Lung tissues were collected and homogenized at 6, 12 and 24 h after MRSA infection. Organ extracts were centrifuged and supernatants were collected. Cytokine concentrations were measured by ELISA kits for TNF-α, IL-6, IL-1β, IL-10 and TGF-β according to the manufacturer’s instructions (A). Kinetics of cytokine mRNA levels of TNF-a, IL-6, IL-1β, IL-10 and TGF-β were tested in mouse lung at indicated times by qPCR (B). The mRNA levels of TNF-a, IL-6 and IL-10 in mouse bronchus were detected using qPCR (C). These data are representative of three independent experiments in duplicate wells (each group, n = 3–5), and the results are shown as means ± SEM. Note: *P<0.05; **P<0.01; ***P<0.001 versus normal saline-treated mice.
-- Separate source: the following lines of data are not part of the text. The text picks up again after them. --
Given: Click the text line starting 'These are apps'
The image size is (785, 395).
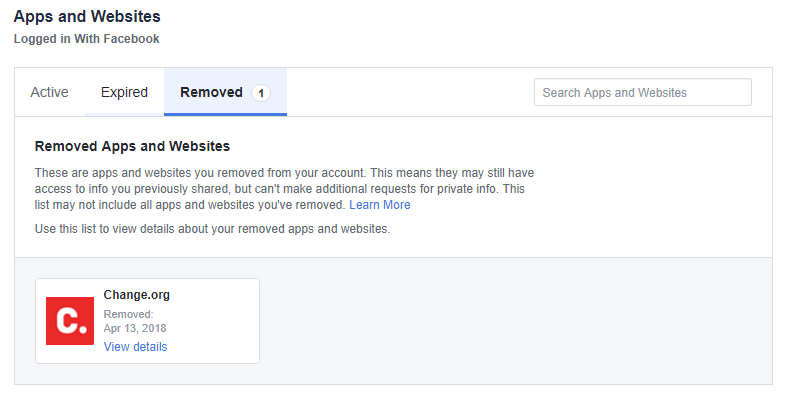Looking at the screenshot, I should pyautogui.click(x=284, y=173).
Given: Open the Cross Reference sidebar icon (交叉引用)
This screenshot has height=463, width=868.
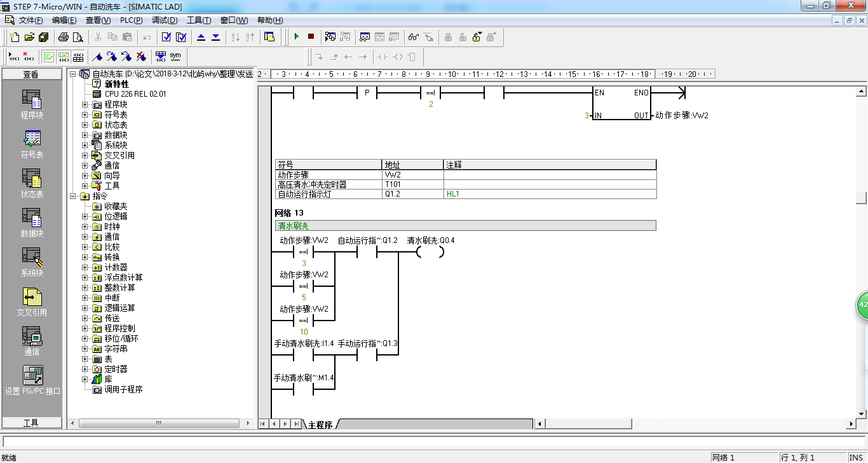Looking at the screenshot, I should (x=32, y=302).

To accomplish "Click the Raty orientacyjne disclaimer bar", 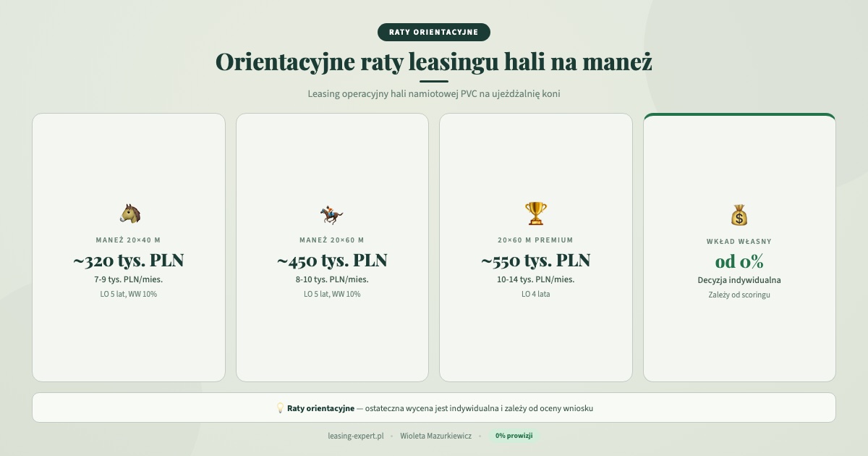I will coord(434,408).
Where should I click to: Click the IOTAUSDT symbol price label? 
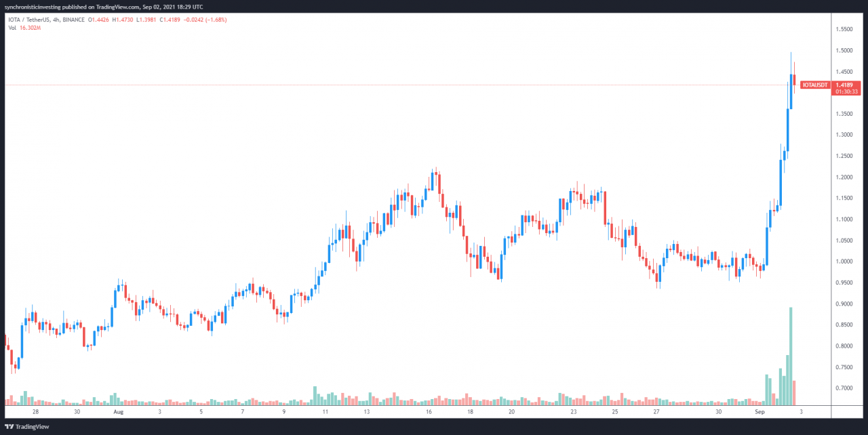(x=816, y=85)
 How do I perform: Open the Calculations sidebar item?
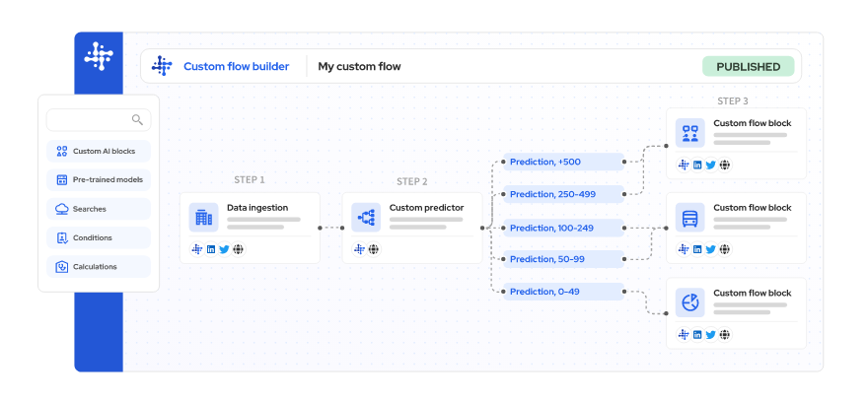point(99,266)
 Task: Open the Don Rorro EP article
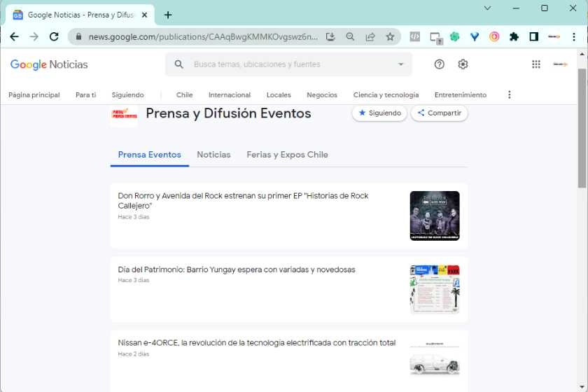pyautogui.click(x=243, y=201)
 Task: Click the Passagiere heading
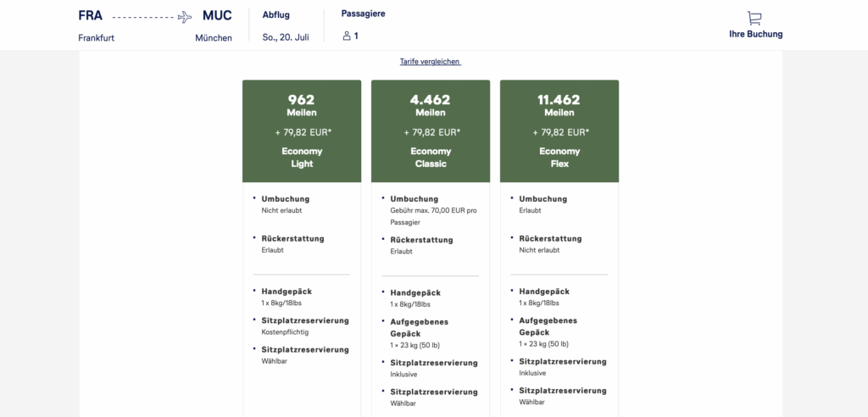[x=361, y=14]
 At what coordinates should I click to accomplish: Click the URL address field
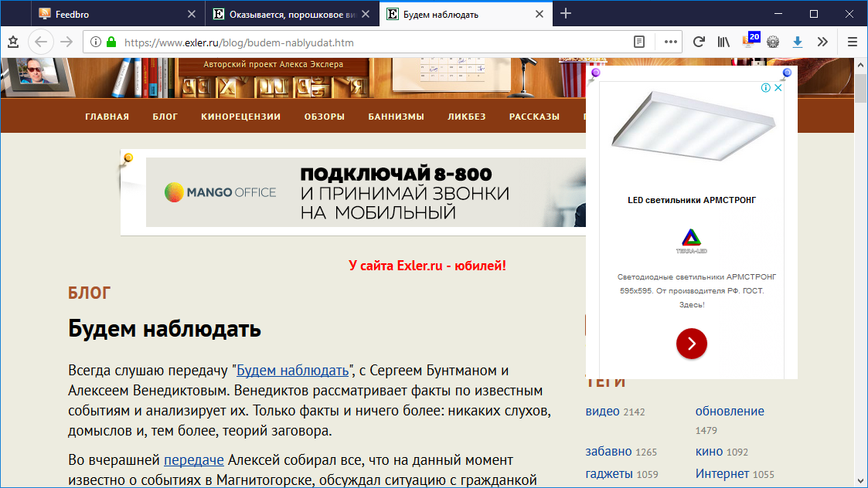[x=371, y=42]
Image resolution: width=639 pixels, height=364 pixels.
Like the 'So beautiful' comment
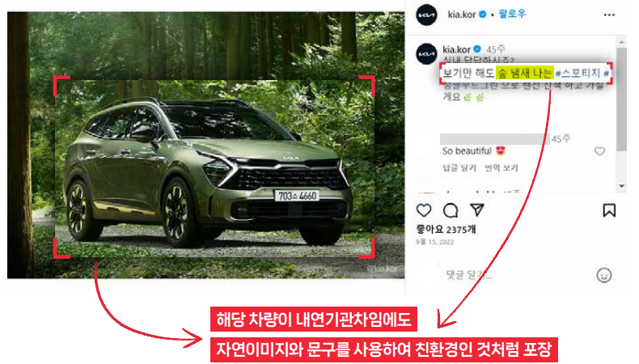[x=599, y=151]
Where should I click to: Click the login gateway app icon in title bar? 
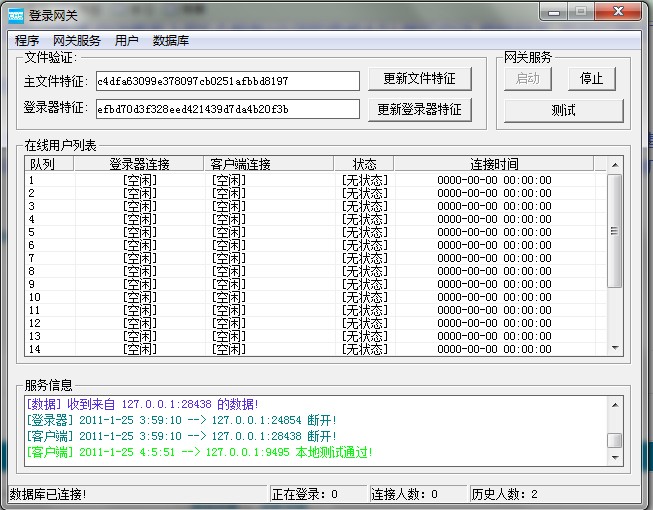[16, 15]
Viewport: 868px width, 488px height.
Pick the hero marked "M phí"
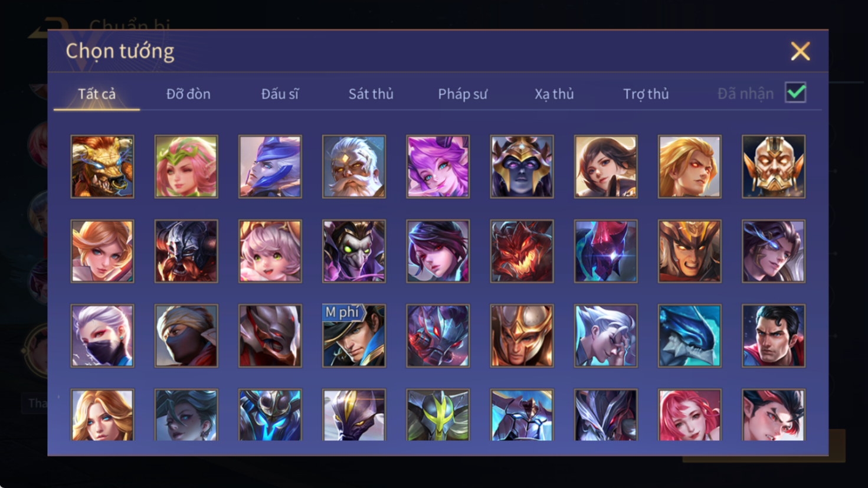pyautogui.click(x=354, y=336)
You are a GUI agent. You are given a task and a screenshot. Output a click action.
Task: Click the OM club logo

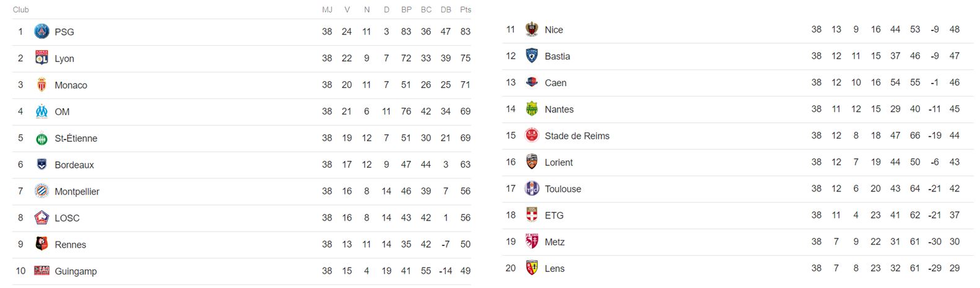(41, 111)
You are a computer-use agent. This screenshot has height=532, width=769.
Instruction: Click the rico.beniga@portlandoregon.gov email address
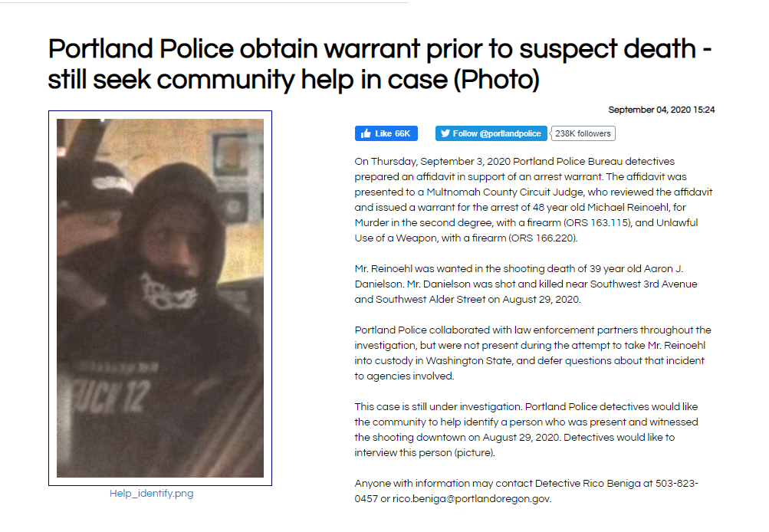click(471, 499)
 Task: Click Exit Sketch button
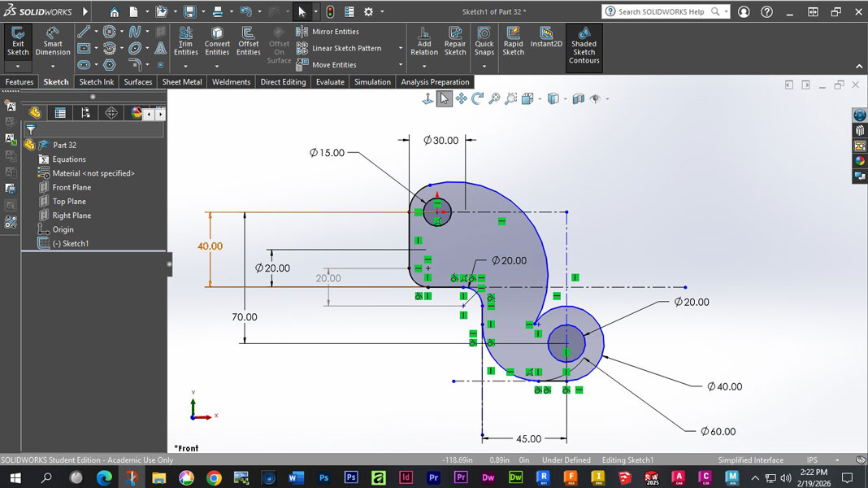click(18, 41)
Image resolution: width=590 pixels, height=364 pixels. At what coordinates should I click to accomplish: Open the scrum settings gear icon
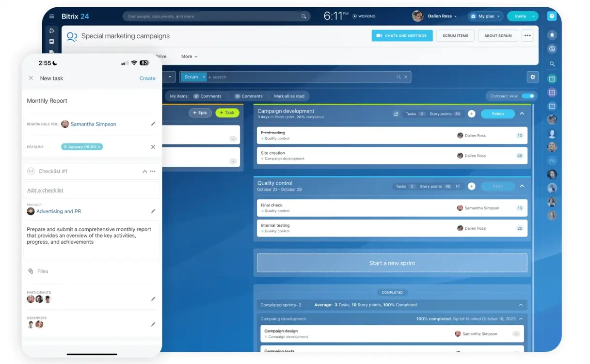click(x=532, y=77)
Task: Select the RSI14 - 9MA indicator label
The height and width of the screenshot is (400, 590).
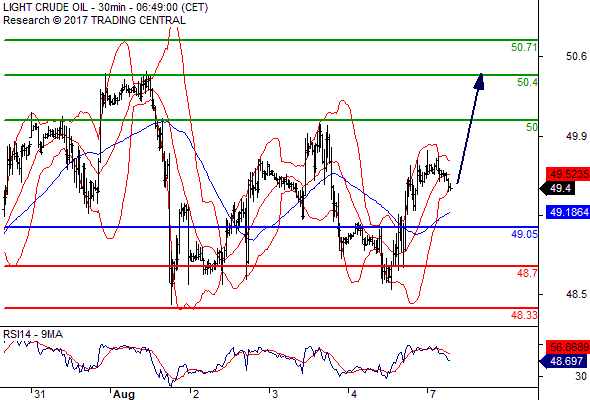Action: pyautogui.click(x=33, y=334)
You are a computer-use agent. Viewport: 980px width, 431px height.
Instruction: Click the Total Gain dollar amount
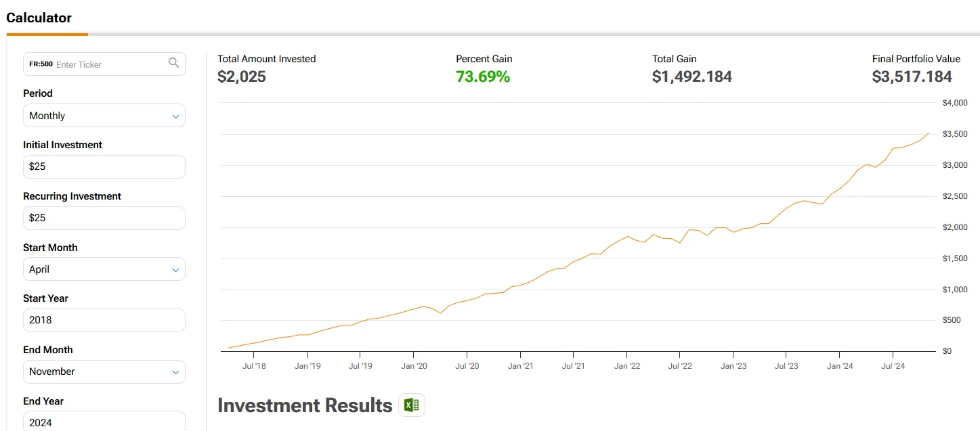pos(691,77)
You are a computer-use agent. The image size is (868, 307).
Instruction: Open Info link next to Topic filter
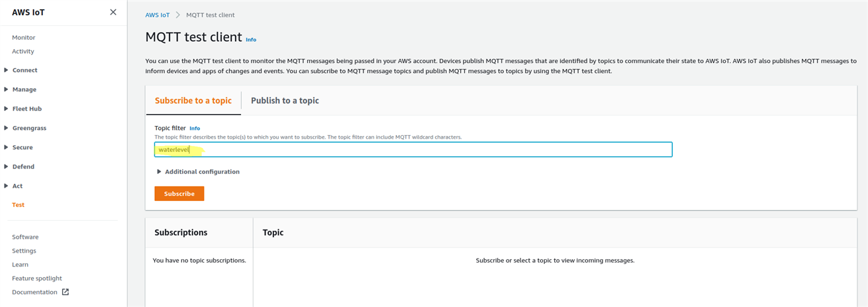(x=195, y=128)
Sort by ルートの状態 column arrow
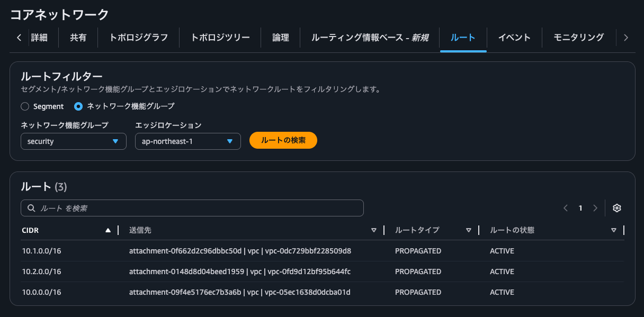This screenshot has height=317, width=644. click(x=613, y=230)
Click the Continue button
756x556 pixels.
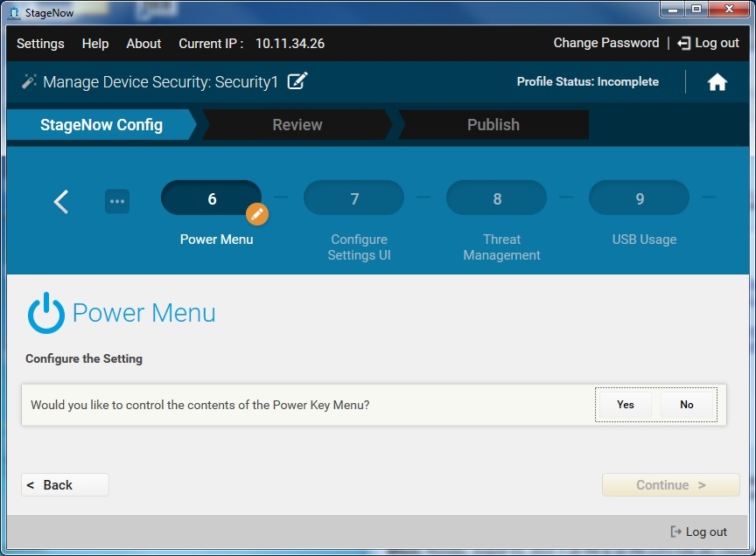click(670, 485)
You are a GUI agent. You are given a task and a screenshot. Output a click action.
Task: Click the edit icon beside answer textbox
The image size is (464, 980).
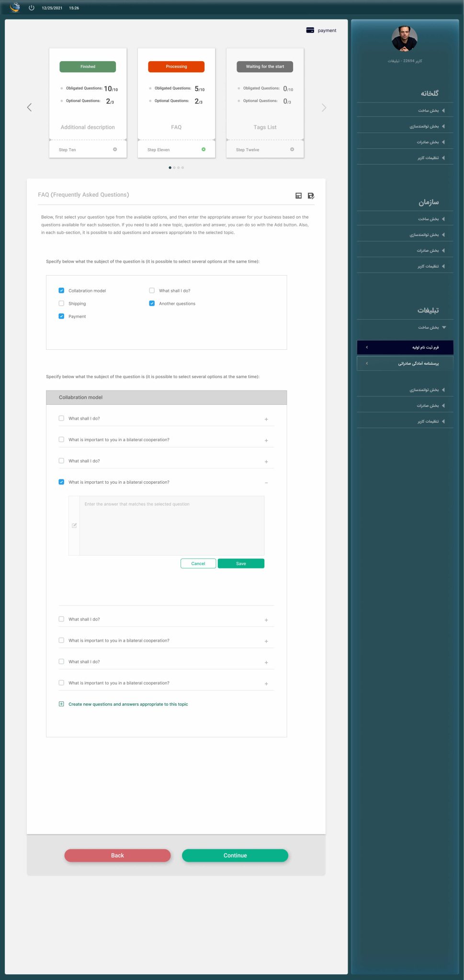[x=74, y=525]
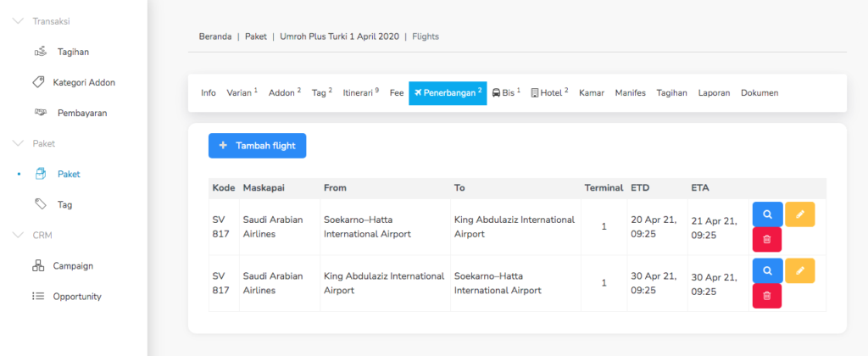The image size is (868, 356).
Task: Delete the first flight from Soekarno–Hatta
Action: [x=767, y=240]
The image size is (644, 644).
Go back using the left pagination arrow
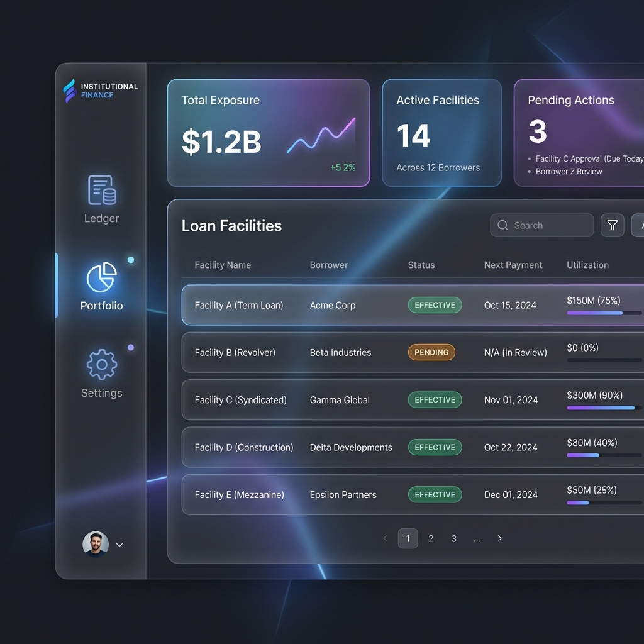[x=385, y=538]
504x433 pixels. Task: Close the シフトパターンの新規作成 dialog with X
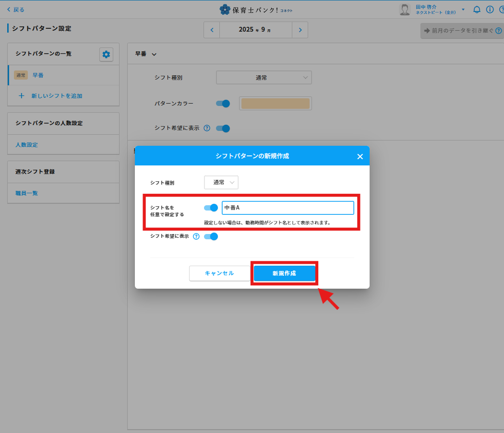pos(360,156)
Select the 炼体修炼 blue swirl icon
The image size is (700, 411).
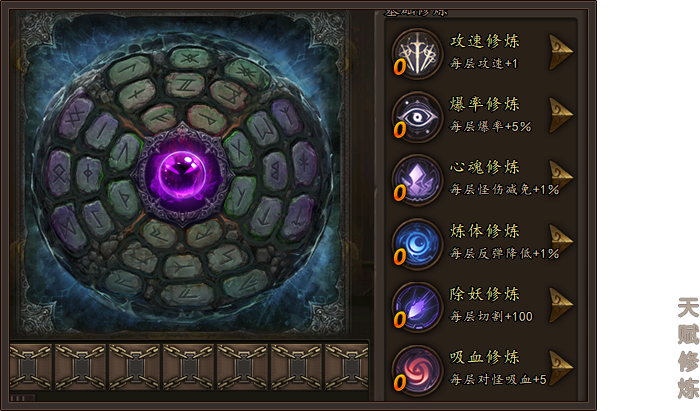click(x=417, y=244)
Fig 4. Pam3CSK4 pretreatment reduces expression of neutrophil-inducing chemokines.

Lung tissues were collected and homogenized at indicated times after MRSA infection. Kinetics of cytokine mRNA levels of CXCL-1 and CXCL-2 were tested in mouse lung at 6 h and 12 h using qPCR. Data are expressed as the mean ± SEM of 3–5 mice/time from three independent experiments. Note: *P<0.05 or **p<0.01 versus saline-treated mice.

Fig 5. Pam3CSK4 enhances mRNA expression of Fcγ receptor (FcγR) and complement receptor (CR).

KM mice were treated with Pam3CSK4 for 24 h prior to MRSA infection. After 6 h (A)and 12 h(B), the mRNA expression of FcγR(Ⅰ,Ⅲ) and CR(1,3) in lungs were performed by quantitative PCR. Data are expressed as the mean ± SEM of 3–5 mice/time from three independent experiments. Note: *P<0.05; **P<0.01 and ***P<0.001 versus normal saline-treated mice.

Fig 6. Pretreatment with Pam3CSK4 increases antimicrobial activity of neutrophils.

Neutrophils were purified according to the instructions (Miltenyi,Gemany). Neutrophils were purified and measured by flow cytometry (A), and PE/CY5.5-Rat IgG2b(κ), PE-anti Rat IgG 2b(κ) as isotype controls(left panel in Fig 6A). The bacterial cfu of neutrophils was calculated (B), the left panel (the medium contol) indicated the well including MRSA and medium (RPMI1640) but Pam3CSK4 and neutrophils. FITC-positive neutrophils were quantified by flow cytometry(C). Survival of mice injected with neutrophils co-cultured with Pam3CSK4, and previously inoculated with MRSA 1 hour earlier (D). Generation of ROS was measured by flow cytometry (E) and lactoferrin release was tested using mouse Lactoferrin ELISA Kit (F). Note: *P<0.05; **P<0.01 versus normal saline-treated mice.